NYT
By ERIN N. MARCUS, M.D.
Published: November 21, 2006
MIAMI, Nov. 20 — When I was a new faculty physician, I worked with a resident doctor who was smart and energetic and took excellent care of her patients.
There was just one problem. As she delivered her thoughtful patient presentations to me and the other attending doctors, it was hard not to notice her low-cut dress.
“You two have to say something to her,” one of my male colleagues said to me and another female doctor one afternoon. But while none of us would have hesitated to intervene had she prescribed the wrong drug for a patient, we felt weird saying something to her about her clothes. So we didn’t.
Nearly a decade later, my impression is that more young physicians and students are dressing like that resident. Every day, it seems, I see a bit of midriff here, a plunging neckline there. Open-toed sandals, displaying brightly manicured toes, seem ubiquitous.
My observations may partly reflect the city in which I work, Miami, a subtropical place known for its racy clothes. But colleagues who practice elsewhere report that they, too, have seen medical students and young doctors show up for clinical work in less-than-professional attire.
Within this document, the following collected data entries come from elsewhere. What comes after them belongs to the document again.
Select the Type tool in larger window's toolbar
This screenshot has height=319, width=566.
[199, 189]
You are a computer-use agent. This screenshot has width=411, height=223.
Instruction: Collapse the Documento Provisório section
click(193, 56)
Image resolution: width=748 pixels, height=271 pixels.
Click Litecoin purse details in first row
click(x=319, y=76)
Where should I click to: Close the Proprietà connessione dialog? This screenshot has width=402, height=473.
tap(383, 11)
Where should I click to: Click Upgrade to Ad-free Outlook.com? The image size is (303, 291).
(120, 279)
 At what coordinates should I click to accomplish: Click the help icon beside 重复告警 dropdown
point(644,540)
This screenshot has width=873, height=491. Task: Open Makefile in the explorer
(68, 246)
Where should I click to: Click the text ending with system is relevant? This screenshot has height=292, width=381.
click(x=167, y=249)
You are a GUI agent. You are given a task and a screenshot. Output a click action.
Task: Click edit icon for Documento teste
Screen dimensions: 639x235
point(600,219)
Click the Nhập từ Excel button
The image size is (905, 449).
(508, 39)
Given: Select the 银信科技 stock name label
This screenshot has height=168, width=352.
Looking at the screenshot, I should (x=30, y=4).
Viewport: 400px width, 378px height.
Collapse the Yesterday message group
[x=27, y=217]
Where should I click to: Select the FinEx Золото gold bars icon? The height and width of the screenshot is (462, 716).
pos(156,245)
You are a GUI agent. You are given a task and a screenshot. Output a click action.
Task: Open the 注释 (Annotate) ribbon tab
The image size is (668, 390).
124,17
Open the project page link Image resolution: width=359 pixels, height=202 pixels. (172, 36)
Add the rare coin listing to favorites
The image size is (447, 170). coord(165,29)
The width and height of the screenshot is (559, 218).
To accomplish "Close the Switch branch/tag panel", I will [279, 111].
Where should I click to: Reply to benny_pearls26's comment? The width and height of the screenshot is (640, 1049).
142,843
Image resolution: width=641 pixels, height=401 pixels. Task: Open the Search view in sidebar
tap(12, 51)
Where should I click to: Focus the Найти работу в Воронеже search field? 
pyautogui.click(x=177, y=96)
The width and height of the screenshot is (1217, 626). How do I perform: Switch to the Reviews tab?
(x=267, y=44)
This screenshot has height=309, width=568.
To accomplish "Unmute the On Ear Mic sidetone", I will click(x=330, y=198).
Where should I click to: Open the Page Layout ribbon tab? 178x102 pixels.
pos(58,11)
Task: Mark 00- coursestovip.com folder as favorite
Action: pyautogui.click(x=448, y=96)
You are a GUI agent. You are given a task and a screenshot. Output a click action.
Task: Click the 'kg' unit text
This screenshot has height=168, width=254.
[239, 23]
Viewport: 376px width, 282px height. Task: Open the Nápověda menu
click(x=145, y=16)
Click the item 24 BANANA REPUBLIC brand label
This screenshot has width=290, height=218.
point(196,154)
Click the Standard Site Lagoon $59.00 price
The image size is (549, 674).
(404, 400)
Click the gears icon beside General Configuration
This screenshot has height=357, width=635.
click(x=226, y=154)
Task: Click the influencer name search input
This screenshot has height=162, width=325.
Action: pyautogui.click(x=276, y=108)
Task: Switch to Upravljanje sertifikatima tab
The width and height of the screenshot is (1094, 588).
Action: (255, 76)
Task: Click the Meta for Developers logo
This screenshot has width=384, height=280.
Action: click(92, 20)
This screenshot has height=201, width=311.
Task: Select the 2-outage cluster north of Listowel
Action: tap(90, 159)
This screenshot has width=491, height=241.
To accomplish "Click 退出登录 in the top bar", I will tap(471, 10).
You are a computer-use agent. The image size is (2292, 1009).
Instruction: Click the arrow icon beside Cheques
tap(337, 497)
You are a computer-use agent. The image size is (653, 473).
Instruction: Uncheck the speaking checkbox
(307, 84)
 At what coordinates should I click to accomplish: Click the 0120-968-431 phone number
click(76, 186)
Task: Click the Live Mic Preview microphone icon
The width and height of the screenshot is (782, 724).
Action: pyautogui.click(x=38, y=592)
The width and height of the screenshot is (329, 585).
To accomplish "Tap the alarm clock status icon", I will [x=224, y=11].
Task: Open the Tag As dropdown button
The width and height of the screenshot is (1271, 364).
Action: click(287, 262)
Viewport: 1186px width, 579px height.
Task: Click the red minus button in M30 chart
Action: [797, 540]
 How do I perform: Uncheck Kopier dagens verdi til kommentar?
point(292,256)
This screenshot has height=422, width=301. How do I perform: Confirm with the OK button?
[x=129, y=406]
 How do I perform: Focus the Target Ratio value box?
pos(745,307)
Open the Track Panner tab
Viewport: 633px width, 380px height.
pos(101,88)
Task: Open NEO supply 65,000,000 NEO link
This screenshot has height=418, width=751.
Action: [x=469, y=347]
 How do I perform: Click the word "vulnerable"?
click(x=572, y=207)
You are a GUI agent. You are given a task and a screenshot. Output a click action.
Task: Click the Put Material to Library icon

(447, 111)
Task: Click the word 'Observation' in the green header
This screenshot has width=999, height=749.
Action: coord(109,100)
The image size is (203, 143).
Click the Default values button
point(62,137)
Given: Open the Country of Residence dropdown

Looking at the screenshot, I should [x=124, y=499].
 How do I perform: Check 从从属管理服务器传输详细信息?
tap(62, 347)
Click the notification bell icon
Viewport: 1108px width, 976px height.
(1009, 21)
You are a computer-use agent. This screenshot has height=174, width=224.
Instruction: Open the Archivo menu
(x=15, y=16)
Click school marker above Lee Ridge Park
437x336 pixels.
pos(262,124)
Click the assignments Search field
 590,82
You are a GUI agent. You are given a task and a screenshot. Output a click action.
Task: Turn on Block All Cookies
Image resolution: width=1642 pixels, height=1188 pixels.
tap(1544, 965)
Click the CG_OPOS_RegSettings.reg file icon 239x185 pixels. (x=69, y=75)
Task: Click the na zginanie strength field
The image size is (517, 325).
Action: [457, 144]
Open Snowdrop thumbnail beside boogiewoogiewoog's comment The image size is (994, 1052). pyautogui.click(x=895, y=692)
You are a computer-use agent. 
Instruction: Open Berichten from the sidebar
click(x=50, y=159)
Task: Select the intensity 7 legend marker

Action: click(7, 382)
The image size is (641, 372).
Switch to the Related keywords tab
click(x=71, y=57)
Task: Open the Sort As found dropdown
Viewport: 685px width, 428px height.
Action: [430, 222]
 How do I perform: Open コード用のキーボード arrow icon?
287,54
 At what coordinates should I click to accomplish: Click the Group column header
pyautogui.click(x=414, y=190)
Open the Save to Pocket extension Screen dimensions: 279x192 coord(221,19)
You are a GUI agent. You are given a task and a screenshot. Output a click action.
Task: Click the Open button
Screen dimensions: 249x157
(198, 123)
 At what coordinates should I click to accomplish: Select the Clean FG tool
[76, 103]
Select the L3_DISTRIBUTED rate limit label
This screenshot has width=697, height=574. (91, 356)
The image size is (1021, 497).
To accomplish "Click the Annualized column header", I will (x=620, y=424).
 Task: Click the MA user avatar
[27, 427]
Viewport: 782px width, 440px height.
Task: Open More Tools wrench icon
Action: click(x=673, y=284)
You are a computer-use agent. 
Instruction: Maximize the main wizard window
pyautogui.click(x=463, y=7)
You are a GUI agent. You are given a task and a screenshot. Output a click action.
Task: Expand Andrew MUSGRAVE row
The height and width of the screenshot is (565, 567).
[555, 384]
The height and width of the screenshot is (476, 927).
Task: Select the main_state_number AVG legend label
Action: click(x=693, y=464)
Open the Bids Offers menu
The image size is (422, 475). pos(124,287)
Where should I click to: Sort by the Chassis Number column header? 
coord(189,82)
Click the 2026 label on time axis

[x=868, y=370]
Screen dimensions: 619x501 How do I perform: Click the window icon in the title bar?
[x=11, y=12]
“Poor choice is not regional — I’ve seen it everywhere,” said Dr. Pamela A. Rowland, a behavioral scientist and director of the office of professional development at Dartmouth Medical School, who has studied the impact of physician clothing on patient confidence. “It always surprises me when there are dress codes for staff but not for physicians.”
Among older and middle-aged physicians (like myself), tales of salacious and sloppy trainee attire abound. One colleague commented that a particularly statuesque student “must have thought all her male patients were having strokes” when she walked in their exam room wearing a low-cut top and a miniskirt. Another complained about a male student who came to class unshaven, even though he hadn’t been on call the night before. One Midwestern medical school dean reported that her school instituted a formal dress policy after administrators noticed students revealing too much flesh while sunbathing on a small patch of grass outside the school building, directly below patients’ hospital room windows.
Patients and colleagues may dismiss a young doctor’s skills and knowledge or feel their concerns aren’t being taken seriously when the doctor is dressed in a manner more suitable for the gym or a night on the town. There are also hygiene considerations: open-toed shoes don’t protect against the spills that commonly occur in patient care, and long, flowing hair can potentially carry harmful bacteria.
“Patients don’t have your c.v. in front of them, and appearance is all they have to go by,” Dr. Rowland said. “If you don’t meet their expectations, their anxiety level increases.”
In a study published last year in The American Journal of Medicine, patients surveyed in one outpatient clinic overwhelmingly preferred doctors photographed in formal attire with a white coat to photos of doctors in scrubs, business suits and informal clothes — jeans and a T-shirt for men, an above-the-knee skirt for women. The patients also said they were more likely to divulge their social, sexual and psychological worries to the clinicians in the white coats than to the other doctors.
Plaintiffs’ attorneys sometimes ask about a doctor’s attire in malpractice depositions, Dr. Rowland said. Her research has also found that physician clothing can influence scores on board certification oral exams, in which a senior doctor assesses a younger doctor’s medical knowledge.
“You don’t want to look too attractive to be serious,” she said, adding that “a certain amount of the nerd factor” can help a doctor’s performance.
Historically, doctors have dressed differently from the rest of the population, and the doctor’s uniform in the Western world continues to evolve. Hippocrates advised doctors to be “clean in person” and “well dressed” but also recommended that they be “plump” and anoint themselves with “sweet-smelling unguents.” The white coat itself became a staple for Western doctors in the early 20th century. More recently, the British Medical Association recommended that doctors on hospital wards not wear ties, because they are seldom washed and can carry antibiotic-resistant bacteria.
Many medical schools have dress codes (my employer, the University of Miami, specifies that students have hair “of a natural human color,” among other things). But enforcement is often left up to faculty members and thus can be haphazard.
Last year, I sent home an otherwise excellent student because her feet were clad in shoes that looked like flip-flops (though she claimed they were expensive leather sandals). I felt guilty about it at the time, since it meant she missed an afternoon of clinic. But I doubt she’ll ever wear them in front of patients again.
And I wonder about that resident with whom I worked many years ago. Do patients and colleagues underestimate her abilities? Ultimately, we didn’t do her a favor by pretending to ignore her clothes.
Dr. Erin N. Marcus is a general internist and assistant professor of clinical medicine at the University of Miami Miller School of Medicine.